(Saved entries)
━━━━━━━━━━

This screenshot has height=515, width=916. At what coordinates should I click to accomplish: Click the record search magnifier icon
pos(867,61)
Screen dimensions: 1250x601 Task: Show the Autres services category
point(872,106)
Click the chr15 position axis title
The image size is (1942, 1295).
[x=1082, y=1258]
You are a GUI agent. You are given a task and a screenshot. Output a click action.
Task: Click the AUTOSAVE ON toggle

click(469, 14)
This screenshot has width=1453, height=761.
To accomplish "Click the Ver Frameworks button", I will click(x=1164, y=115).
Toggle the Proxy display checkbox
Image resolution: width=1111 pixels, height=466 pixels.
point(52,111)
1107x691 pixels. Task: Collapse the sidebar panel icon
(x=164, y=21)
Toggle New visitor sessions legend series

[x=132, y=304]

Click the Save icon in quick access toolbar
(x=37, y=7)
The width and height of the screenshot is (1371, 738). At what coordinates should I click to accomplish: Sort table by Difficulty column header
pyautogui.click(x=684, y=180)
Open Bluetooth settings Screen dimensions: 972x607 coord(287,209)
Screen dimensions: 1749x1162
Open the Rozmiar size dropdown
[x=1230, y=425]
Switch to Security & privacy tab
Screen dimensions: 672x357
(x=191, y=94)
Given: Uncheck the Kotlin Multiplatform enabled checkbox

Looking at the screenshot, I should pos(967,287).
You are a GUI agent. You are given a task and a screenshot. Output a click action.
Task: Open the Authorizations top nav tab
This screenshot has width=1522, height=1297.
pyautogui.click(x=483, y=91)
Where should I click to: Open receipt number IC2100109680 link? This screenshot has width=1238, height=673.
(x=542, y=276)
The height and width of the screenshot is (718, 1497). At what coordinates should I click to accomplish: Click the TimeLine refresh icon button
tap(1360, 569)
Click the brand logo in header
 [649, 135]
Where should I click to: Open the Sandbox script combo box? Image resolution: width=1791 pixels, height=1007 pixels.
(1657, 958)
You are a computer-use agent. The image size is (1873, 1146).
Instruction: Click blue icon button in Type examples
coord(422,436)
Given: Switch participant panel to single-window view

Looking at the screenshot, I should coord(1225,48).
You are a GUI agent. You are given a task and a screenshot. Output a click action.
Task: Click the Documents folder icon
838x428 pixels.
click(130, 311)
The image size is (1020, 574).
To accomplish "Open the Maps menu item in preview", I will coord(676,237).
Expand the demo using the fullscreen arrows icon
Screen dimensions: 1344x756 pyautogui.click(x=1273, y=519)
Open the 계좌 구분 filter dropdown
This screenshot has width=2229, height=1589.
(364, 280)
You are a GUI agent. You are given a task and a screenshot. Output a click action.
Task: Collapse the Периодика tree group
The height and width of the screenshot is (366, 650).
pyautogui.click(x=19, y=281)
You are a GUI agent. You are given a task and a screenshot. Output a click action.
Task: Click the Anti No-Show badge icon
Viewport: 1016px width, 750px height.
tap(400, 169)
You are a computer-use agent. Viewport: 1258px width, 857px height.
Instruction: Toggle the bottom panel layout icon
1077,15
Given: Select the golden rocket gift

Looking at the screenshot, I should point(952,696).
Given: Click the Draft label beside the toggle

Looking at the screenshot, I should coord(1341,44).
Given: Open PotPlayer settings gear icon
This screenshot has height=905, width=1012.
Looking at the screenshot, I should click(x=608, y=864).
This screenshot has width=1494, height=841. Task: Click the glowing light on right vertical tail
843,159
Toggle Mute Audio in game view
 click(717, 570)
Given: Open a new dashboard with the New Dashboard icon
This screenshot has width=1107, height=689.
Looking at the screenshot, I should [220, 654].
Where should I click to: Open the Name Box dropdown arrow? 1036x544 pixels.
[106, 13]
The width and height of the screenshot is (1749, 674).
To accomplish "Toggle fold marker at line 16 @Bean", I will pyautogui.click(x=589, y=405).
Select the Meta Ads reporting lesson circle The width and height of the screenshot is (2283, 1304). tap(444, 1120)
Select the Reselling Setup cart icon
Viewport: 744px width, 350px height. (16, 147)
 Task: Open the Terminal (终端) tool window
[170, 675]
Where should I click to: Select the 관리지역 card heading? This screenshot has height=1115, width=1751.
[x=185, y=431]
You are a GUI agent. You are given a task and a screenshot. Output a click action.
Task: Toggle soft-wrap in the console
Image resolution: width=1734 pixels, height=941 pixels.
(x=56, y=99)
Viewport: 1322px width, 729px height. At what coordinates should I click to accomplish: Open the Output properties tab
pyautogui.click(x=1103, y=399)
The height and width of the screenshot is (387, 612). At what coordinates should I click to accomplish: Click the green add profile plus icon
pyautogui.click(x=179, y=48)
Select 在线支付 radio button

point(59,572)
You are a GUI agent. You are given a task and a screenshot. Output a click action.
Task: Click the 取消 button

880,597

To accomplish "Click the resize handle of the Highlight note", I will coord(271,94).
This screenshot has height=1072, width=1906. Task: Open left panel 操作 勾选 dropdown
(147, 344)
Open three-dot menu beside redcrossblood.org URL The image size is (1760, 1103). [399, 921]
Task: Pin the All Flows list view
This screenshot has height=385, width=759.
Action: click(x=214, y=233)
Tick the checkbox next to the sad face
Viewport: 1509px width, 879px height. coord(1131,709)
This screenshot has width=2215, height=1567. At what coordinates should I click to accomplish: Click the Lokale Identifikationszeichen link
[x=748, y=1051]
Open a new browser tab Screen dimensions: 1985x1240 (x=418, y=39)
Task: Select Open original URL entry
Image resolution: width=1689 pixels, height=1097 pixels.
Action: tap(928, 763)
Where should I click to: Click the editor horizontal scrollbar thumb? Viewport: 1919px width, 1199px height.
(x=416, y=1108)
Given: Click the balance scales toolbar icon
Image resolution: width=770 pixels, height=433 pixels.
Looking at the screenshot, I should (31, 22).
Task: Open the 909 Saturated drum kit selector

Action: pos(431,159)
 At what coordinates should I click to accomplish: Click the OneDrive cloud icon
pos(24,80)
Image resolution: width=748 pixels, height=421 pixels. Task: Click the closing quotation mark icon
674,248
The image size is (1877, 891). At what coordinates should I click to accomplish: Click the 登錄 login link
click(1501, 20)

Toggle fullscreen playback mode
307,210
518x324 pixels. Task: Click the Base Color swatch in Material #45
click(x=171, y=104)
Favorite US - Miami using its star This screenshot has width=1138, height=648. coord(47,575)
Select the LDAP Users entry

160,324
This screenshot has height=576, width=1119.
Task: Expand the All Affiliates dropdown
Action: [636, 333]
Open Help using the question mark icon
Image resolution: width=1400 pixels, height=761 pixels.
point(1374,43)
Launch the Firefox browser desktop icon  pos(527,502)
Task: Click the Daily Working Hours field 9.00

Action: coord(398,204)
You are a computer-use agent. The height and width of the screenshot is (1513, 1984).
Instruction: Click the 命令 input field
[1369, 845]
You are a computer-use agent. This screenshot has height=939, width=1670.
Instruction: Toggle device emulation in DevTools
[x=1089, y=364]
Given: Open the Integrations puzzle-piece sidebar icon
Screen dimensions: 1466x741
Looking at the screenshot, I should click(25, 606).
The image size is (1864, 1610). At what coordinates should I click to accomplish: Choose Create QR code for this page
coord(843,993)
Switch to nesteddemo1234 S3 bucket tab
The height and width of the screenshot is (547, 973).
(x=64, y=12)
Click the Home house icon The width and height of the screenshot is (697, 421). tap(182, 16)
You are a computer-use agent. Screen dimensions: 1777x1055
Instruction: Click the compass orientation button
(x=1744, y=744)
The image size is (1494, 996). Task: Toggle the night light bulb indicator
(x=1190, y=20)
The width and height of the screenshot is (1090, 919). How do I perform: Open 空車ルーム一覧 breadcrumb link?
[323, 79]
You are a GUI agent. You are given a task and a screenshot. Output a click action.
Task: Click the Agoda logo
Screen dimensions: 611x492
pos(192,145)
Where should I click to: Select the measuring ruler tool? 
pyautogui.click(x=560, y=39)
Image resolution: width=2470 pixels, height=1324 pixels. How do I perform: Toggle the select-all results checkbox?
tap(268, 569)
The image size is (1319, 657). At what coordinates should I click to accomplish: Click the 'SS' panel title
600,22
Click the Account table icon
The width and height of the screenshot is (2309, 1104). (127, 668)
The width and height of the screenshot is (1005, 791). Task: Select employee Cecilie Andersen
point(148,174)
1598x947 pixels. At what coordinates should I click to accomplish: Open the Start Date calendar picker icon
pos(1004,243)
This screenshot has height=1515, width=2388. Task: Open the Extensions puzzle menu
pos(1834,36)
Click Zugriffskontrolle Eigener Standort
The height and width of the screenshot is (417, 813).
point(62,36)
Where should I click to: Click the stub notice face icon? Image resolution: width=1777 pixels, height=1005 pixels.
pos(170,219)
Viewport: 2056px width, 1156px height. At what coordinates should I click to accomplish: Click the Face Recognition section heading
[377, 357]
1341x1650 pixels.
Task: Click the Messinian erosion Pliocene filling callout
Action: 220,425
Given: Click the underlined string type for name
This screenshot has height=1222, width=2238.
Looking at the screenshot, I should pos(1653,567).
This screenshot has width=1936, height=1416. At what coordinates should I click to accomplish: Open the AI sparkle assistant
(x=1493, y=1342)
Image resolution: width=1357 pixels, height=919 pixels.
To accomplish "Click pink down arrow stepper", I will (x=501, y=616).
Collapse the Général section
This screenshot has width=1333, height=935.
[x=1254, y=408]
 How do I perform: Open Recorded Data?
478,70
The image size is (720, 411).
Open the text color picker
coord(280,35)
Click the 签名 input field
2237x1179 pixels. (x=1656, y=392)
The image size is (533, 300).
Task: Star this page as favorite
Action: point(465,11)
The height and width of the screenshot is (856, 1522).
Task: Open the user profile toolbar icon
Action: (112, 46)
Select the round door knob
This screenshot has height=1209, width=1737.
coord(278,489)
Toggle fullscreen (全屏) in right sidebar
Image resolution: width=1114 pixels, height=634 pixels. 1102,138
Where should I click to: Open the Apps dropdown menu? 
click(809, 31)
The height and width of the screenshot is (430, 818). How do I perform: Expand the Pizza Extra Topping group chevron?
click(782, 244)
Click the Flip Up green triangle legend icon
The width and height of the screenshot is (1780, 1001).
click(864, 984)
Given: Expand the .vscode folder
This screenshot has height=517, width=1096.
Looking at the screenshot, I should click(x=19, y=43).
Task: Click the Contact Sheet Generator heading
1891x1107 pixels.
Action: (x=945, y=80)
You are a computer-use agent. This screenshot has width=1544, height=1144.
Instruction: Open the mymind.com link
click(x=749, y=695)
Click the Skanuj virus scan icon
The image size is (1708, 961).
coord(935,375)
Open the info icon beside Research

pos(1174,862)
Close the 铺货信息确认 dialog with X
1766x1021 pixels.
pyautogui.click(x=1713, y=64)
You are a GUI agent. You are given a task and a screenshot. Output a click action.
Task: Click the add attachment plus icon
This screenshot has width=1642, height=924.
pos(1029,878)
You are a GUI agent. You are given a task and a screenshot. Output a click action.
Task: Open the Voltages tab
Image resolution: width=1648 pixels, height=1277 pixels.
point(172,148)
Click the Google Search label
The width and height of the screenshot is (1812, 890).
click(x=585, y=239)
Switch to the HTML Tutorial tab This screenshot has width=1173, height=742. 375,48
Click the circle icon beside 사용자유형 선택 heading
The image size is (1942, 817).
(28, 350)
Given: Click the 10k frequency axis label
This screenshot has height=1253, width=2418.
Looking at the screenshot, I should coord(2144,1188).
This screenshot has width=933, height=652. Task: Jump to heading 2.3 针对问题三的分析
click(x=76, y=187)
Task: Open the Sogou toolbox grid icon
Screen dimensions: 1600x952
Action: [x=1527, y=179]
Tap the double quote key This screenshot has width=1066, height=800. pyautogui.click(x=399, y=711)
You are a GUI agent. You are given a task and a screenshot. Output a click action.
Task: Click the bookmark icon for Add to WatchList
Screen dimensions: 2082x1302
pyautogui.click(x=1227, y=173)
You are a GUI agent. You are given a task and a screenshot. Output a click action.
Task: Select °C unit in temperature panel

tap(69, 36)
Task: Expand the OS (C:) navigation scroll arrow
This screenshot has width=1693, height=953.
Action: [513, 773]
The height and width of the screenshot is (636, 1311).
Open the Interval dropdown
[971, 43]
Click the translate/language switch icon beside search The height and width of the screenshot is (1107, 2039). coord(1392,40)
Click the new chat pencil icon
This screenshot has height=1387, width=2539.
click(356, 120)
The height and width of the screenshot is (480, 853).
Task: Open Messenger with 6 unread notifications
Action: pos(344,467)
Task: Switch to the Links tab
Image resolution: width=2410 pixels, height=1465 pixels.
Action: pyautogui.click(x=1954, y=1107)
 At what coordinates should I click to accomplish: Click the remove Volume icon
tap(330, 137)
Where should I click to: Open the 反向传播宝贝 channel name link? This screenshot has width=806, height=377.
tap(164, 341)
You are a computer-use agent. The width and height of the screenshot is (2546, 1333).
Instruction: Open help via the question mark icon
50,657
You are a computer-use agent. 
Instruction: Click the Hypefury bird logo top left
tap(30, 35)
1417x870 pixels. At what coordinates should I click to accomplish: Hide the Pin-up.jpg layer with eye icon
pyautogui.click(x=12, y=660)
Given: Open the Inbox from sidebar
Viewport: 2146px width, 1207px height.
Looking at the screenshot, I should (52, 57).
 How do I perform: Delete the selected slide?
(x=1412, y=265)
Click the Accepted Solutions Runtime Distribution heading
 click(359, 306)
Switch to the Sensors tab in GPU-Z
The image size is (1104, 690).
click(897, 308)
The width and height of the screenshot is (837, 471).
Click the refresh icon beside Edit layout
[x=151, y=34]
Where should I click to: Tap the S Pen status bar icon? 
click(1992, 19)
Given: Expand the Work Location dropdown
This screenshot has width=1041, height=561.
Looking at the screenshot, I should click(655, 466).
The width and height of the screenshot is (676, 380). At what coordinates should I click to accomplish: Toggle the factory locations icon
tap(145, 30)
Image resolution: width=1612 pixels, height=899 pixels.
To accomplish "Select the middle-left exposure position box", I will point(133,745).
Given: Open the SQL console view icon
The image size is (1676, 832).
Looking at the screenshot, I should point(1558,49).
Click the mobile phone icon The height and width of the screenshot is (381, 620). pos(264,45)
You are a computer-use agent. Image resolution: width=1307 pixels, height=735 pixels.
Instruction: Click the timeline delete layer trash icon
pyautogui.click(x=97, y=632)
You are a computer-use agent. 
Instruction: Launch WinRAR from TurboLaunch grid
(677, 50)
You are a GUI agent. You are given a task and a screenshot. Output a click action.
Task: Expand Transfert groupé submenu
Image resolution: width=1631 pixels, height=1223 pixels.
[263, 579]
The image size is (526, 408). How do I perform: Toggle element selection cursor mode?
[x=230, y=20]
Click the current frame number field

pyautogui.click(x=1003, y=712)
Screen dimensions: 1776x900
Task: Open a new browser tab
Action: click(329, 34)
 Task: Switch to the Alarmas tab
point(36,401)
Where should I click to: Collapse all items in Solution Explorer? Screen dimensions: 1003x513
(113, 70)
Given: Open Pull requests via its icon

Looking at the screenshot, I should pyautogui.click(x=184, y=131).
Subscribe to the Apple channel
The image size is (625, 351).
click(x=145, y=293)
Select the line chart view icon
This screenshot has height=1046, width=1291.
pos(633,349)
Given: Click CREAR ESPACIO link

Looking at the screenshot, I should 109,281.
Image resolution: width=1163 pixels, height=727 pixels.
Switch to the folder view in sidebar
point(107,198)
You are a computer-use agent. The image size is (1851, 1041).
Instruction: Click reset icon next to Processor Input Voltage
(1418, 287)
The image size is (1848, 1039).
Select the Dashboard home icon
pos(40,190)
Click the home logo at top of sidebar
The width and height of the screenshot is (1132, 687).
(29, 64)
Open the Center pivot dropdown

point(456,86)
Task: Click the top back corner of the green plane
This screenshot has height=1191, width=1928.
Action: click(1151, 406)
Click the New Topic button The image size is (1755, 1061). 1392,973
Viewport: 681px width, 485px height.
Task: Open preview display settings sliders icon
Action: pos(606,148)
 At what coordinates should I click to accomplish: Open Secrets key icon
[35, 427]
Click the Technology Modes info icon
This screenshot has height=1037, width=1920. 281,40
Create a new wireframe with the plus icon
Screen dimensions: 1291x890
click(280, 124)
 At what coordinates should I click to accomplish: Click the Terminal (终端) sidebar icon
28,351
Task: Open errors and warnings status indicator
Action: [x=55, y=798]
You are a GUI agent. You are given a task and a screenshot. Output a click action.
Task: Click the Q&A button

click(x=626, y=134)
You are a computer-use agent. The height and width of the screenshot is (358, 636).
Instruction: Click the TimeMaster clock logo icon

━━━━━━━━━━

> Work task: Go through the records. Copy each line where "position" appears.

> Answer for this exercise:
Click the chr15 position axis title
To accomplish "Select the middle-left exposure position box", I will point(133,745).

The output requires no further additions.